Сербия. Начало 1920-х годов

Михаил Любовин
Вот, наконец, Сербия, то есть Югославия. Простояли в порту Котарро целый день. Говорят, что сгружать будут здесь и по группам. В два часа дня сообщили, что наша группа разгрузится завтра (ведь 5000 людей на пароходе!), чтобы сложили свои вещи так, чтобы их можно было дезинфицировать. На другой день свезли нас шлюпками на берег и всю нашу группу повели купаться и дезинфицировать наши вещи. Раздевшись, завязали вещи в узелки. Я лично запихал всё в две рубашки и связал рукавами, причём туго завязывать не разрешалось, за этим смотрели. Бумаги-документы брали с собой. И голыми повели нас через коридор в бани, пошла тёпленькая вода дождём. Не успели смыть мыла, как вода похолодела и рванула холодными брызгами дождя. Но вот открылась другая дверь, куда нас попросили пройти. Это было вроде длинного коридора. Пока мы шли по нему гуськом, нас обрызгивали карболовым паром со всех сторон. Глаза заволокло; иду вслепую, пробираясь руками по стенам. Наконец, светлая комната. Протёрли глаза, все смеёмся от такой бани-дезинфекции. Воздух насыщен запахом карболки. Потихоньку руками обтираем текущую по телу воду, садимся на скамейки и ждём наши вещи из дезинфекции.
Стали передавать из открывшегося окошечка наши продезинфицированные вещи; ошибиться невозможно, так как это вещи только нашей группы. О ужас! После дезинфекции все кожаные вещи сгорели, как-то: сапоги, папаха, пояс и небольшая сумка. Нас тут же успокоили и выдали в замену английские ботинки с обмотками, полотняный пояс и английскую фуражку.

Погрузили нас снова на катер и свезли на другую сторону Котарро в крепость Франца Иосифа, где нас расположили группами по подвалам крепости у сложенных штабелями снарядов морской крепостной артиллерии. По группам же раздали военные оцинкованные котелки и одеяла, а мне – английскую шинель, не знаю почему. А на другой день и мне дали одеяло; в первый раз при раздаче не хватило, так что у меня оказалось шинелью больше, что неплохо.
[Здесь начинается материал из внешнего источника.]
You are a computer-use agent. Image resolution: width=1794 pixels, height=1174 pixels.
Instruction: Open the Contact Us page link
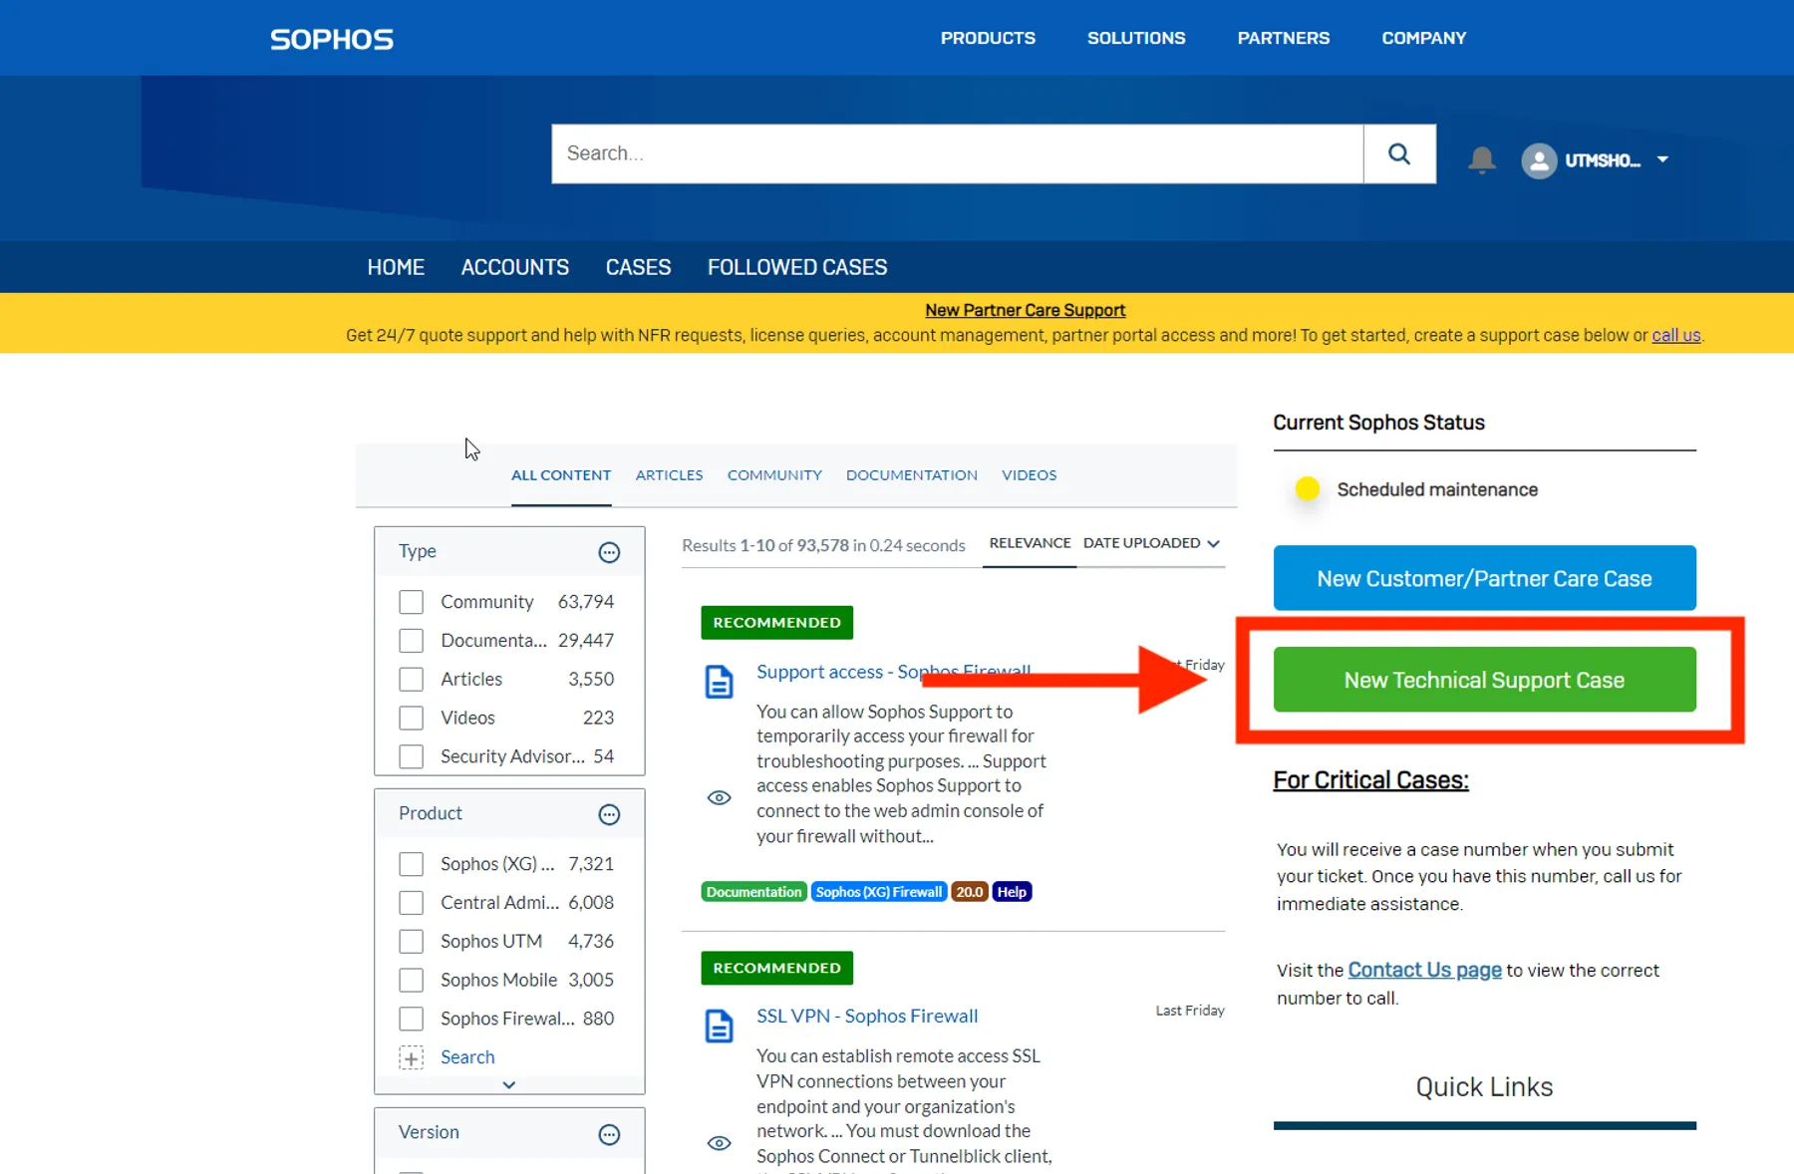[1424, 970]
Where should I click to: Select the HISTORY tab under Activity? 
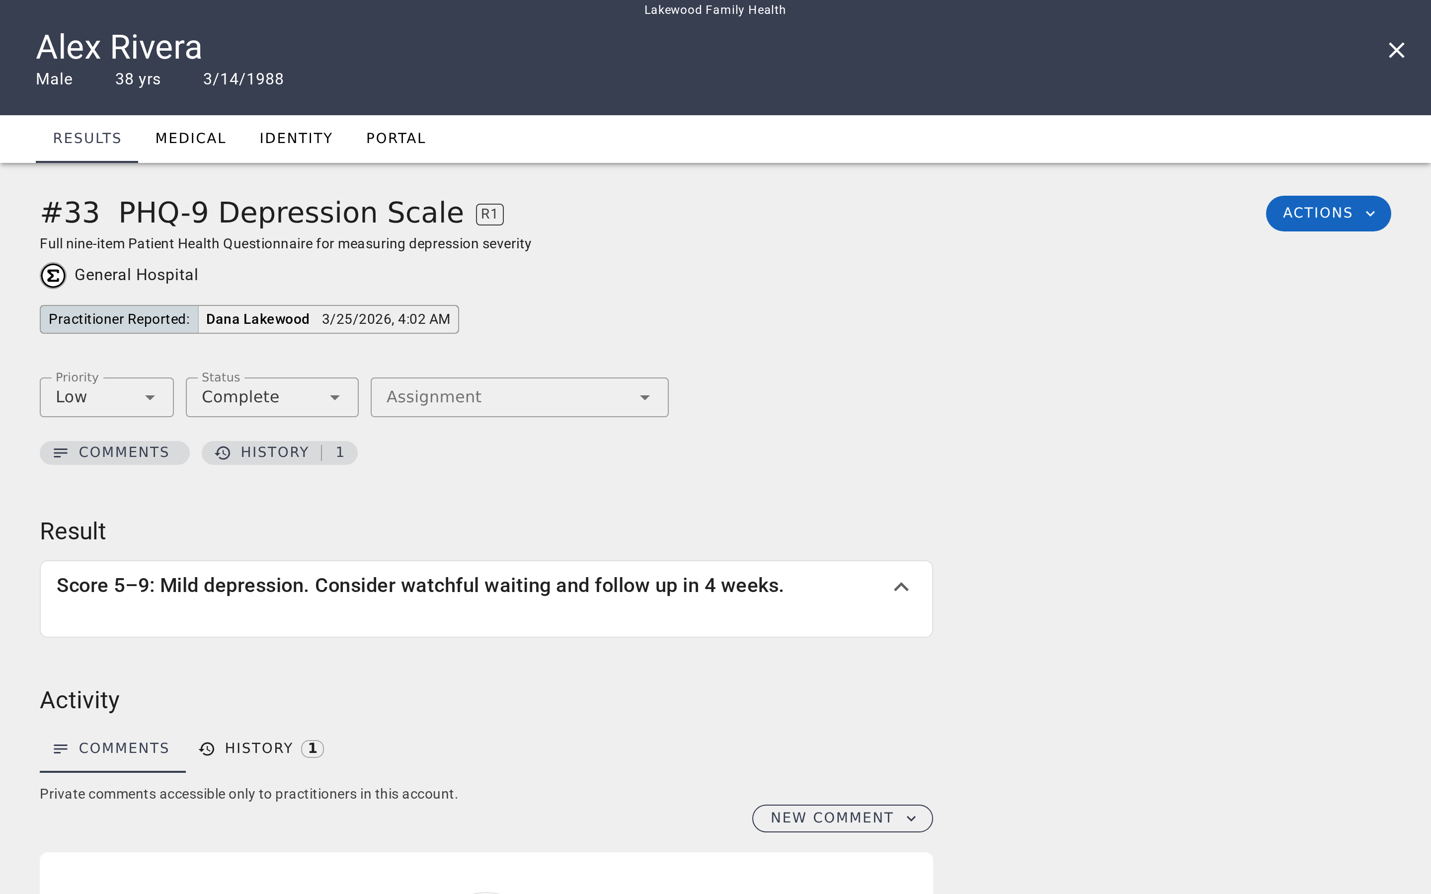pos(259,748)
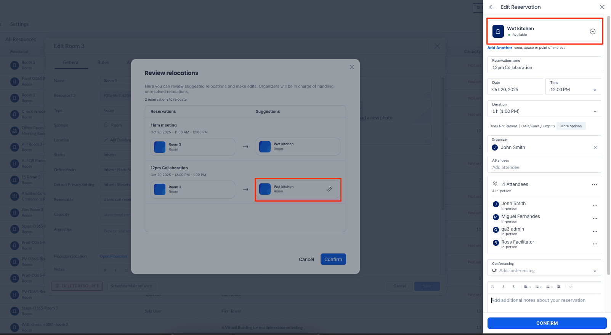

На другой день выяснилось: несмотря на дезинфекцию, кое-кто сохранил вшей. Будем сидеть в этой крепости 40 дней карантина. Получаем пищу – горячую из котла – два раза в день. Люди начинают снова чесаться, а в особенности один морской полковник с женой, лежащие в углу. А плюс к этому лежим мы все на бетонном полу, на одеяле: одним крылом одеяла прикрываемся, а на другом спим. А тут ещё несёт металлическим холодом от лежащих снарядов. Прибавьте к тому, что мы в подвале, на втором этаже под землёю. Несмотря на сдружившуюся группу людей, весёлое общее настроение, электрический свет, изливающийся на металлически-стальные снаряды, сырость и холод бетонному воздуху придаёт ещё и сквозняк - холодный, пронизывающий крепость со всех подземных строек.
От нечего делать я хожу, смотрю, лазаю по всем окрестностям крепости. Был январь 1921 года, а между зарослями и хаотически наложенными камнями я нашёл землянику, а там и дерево, покрытое зрелыми апельсинами. Всё это брошено бывшей Австро-Венгрией, как и сама крепость. Нашёл заброшенный хорошенький трёхкомнатный домик. В одной самой маленькой комнатке стёкла в окне были целые, как и военная металлическая кровать. Сразу же, вернувшись в крепость, я попросил разрешения перебраться на новое место жительства. Мне разрешили. Никому я об этом ничего не говорил, пока устраивал себе кровать. Я подмёл полы, перетащил мои немногие пожитки, снял бельё и всё то, что нуждалось в стирке, привязал всё это к проволоке электрического провода, который нашёл отодранным и болтавшимся на многочисленных брошенных зданиях крепости, и, как к грузу, привязал к камню и бросил в море с надеждой на то, что оно за 2-3 дня своими прибоями постирает моё грязное бельё и вещи. Конечно, другой конец проволоки крепко прикрепил у берега. В брошенных зданиях, нашёл бутылки - одну целую, а другую наполовину разбитую. Это было очень кстати, так как в домике, в котором я поселился, водопровода не было, хотя в крепости как водопровод, так и цистерна имелись. В общем, обзавёлся хозяйством.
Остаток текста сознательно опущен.